La cruda realidad

Denuncian 111 hechos represivos en conflictos socio-laborales en la era Cambiemos

Un contundente informe del Centro de Economía Política Argentina (Cepa) destaca que en los primeros 23 meses de la administración Cambiemos se registraron 111 hechos represivos en distintos conflictos socio-laborales.

Los datos relevados dan cuenta que en estos hechos se detuvo a 354 manifestantes, y resultaron heridos alrededor de 328. El promedio indica: un caso cada siete días, un detenido cada dos días y un herido también cada dos días.

En el año 2016 se produjeron 55 hechos de represión y en 2017 hasta el mes de noviembre totalizan 56 casos. Es decir, en 2016 el promedio alcanzó los 4,58 casos por mes, mientras que en 2017 el promedio asciende a más de 5 casos por mes.

El aparente acrecentamiento de la cantidad de casos represivos motivó la realización del informe que presentó el Cepa.Y citan una frase que el 15 de abril de 2017 hizo el ex juez de la Corte Suprema de Justicia Eugenio Zaffaroni: “Hay una orden de reprimir a la protesta pública y eso no se da si no hay una orden de arriba (…). Si no se da una orden la policía no lo hace. No es que la policía se suelta por sí misma, eso viene de arriba. Nos estamos apartando del Estado de Derecho y nos vamos acercando al Estado de la Policía (…) (Por) esta escalada de represión de la protesta, desgraciadamente no va a tardar mucho en haber un muerto” (Diario Clarín, 15-4-2017).
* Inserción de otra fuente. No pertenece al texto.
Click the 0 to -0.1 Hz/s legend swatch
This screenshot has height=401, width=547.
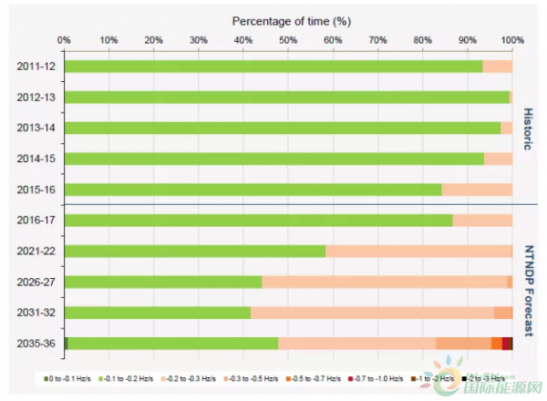coord(46,377)
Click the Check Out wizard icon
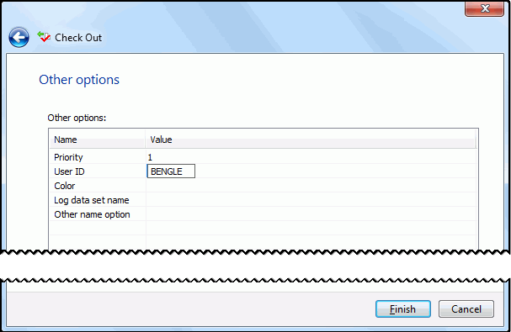This screenshot has height=332, width=511. tap(44, 37)
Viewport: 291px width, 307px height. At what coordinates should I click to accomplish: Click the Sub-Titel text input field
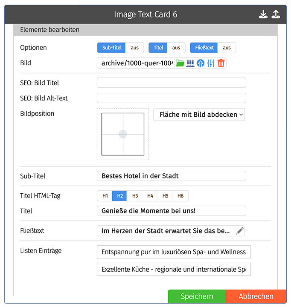point(172,176)
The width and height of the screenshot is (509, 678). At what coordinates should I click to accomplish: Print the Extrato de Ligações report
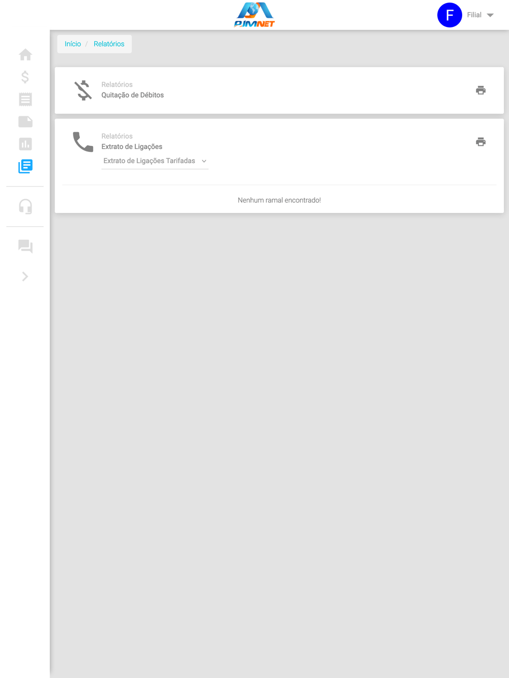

Según Cepa, las recientes muertes de Santiago Maldonado y Rafael Nahuel, en el marco de la actuación de Gendarmería Nacional y Prefectura Naval bajo el mando del Ministerio de Seguridad de la Nación, colocan al presente debate en el centro de la agenda pública.

Más de la mitad de los hechos represivos se llevaron a cabo contra la movilización de trabajadores –formales e informales-, el 24% contra militantes de movimientos sociales, el 14% contra familias en condiciones de vulnerabilidad, el 6% contra pueblos originarios y el 4% contra familias y/o vecinos que protestaban reclamando justicia por hechos de gatillo fácil e inseguridad.

Entre las causas, mencionan que el 31,5% de estas protestas responden a los despidos y reclamos salariales, el 18% a reclamos de alimentos y asistencia mediante programas sociales y al derecho a poder trabajar en la vía pública, el 17,1% fueron protestas contra las políticas de ajuste y el reclamo de fuentes de trabajo, el 13,5% se refirió a reclamos contra desalojos y por daños causados por temporales (inundaciones).

Las policías provinciales participaron en el 73% de los conflictos, 78% de las personas detenidas y 75% de los heridos. La gendarmería participó en el 13% de los casos, 2,5% de las detenciones y 5% de los heridos. Cuando actuaron en conjunto gendarmería nacional con policías provinciales, abordaron el 8% de los casos, 2,5% de las detenciones, 0,5% de los heridos. La Policía Federal actuó sola en el 3% de los casos, pero significó el 10% de las detenciones y 2,5% de los heridos. Y finalmente, en el 3% de los casos actuaron la Policía Federal en conjunto con la Policía de la Ciudad de Buenos Aires, implicando ello 7% de los detenidos y 17% de los heridos.

El 37,8% de los hechos represivos se realizaron en conflictos socio-laborales de la Provincia de Buenos Aires y la Ciudad Autónoma de Buenos Aires. En las provincias del NOA se registraron el 19,8% de los hechos represivos. El 18% se produjo en las provincias de Santa Fe, Mendoza, Córdoba y Entre Ríos, en las provincias de la Patagonia el 16,2% y, por último, en las provincias del NEA el 4,5%.

La judicialización de la protesta alcanzó la detención de dirigentes sociales, dirigentes de gremios, e incluso diputados.